Telomerase components perform many functions apart from its canonical role in telomere lengthening. One such extracurricular function of hTERT is the regulation of cell’s signaling pathways. Many types of cancer do not express telomerase and being telomerase negative cannot manifest extracurricular activity of telomerase. They have ALT pathway to maintain telomere length. Remarkably, hTERT could be expressed at very high levels even in cells with a basal endogenous level of expression and allowed normal viability. Telomerase negative cells nevertheless offer a good experimental system to study the effect of hTERT overexpression on expression of other genes. Human osteosarcoma is a primary malignant tumor of the bone and the U2OS cell line derived from it is telomerase negative. In the present study, we document, for the first time significant effect of hTERT overexpression on the proteomic profile of U2OS cells. Here, we found Hsp90, Hsp70 and Hsp60 upregulated after hTERT overexpression in this cell line.
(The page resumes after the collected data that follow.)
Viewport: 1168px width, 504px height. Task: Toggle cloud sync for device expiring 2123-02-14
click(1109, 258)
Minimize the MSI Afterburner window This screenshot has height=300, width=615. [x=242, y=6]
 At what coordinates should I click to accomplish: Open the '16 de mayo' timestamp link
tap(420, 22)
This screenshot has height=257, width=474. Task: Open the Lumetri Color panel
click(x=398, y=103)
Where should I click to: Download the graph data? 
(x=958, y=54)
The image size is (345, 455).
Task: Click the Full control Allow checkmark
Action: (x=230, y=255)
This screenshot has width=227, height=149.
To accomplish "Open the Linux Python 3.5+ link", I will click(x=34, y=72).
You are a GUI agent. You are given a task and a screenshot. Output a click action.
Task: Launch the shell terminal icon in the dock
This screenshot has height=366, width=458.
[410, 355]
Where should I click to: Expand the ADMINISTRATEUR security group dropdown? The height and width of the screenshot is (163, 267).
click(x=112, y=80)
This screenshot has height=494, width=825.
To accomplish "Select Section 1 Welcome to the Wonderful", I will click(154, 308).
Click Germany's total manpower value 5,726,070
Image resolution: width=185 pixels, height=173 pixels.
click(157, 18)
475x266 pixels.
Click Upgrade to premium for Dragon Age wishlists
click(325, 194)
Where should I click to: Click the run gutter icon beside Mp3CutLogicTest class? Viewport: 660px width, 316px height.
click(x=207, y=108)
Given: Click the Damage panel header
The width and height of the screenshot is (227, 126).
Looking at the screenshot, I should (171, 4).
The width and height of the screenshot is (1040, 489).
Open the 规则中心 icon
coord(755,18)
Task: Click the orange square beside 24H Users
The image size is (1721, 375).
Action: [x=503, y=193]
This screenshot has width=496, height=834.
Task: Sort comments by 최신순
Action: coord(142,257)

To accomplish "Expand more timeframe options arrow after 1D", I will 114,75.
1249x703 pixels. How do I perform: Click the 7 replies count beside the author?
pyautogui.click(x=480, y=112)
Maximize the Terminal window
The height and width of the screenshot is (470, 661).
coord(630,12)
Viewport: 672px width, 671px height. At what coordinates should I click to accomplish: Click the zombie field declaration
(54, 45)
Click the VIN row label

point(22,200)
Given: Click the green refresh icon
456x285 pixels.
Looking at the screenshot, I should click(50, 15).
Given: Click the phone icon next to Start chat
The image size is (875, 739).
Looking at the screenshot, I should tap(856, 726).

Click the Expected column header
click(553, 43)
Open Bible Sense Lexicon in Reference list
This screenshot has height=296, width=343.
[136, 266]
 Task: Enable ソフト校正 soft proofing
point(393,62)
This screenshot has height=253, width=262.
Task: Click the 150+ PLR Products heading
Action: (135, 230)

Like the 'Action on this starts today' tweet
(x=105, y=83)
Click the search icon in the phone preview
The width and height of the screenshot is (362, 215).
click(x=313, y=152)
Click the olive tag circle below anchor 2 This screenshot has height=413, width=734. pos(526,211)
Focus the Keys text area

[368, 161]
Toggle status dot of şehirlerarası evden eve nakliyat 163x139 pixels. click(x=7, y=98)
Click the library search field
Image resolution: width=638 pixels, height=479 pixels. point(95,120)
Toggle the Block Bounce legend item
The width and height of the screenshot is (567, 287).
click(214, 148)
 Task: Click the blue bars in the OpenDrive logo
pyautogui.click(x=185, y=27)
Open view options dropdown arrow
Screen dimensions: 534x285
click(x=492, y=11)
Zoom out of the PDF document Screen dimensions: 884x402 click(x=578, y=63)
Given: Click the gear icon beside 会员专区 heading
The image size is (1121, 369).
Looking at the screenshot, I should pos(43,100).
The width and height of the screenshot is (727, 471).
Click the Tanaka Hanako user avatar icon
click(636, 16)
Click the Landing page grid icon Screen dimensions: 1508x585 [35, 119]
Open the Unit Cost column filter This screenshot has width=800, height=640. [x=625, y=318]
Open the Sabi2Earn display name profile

Heat shock proteins usually act as molecular chaperones and are expressed at high levels in many cancers, although Hsp overexpression is only a poor prognosis in terms of survival and response to therapy in specific cancer types . Heat shock protein 90 (Hsp90) is an abundant molecular chaperone that helps in conformational maturation and stabilization of various oncogenic proteins leading to tumor cell survival and disease progression . Hsp90 interacts with a variety of intracellular proteins and is involved in differentiation, survival and cell growth . It is demonstrated that inhibiting Hsp90 in osteosarcoma cells induces apoptosis . Jennifer McCleese (2009) reported that inhibitioin of Hsp90 results in loss of cell viability, induction of apoptosis, and inhibition of cell proliferation in osteosarcoma cells . It has also been shown that blocking HSP90 addiction inhibits tumor cell proliferation, metastasis and development . Moreover, Hsp90 is also a subunit of telomerase complex and it stabilizes telomerase and helps in loading of telomerase complex to telomere . Though there is no hTERT in U2OS cells, its overexpression upregulated Hsp90 (Fig 4d) suggesting intactness of the circuitry of intercommunication between hTERT and Hsps in telomerase negative cells.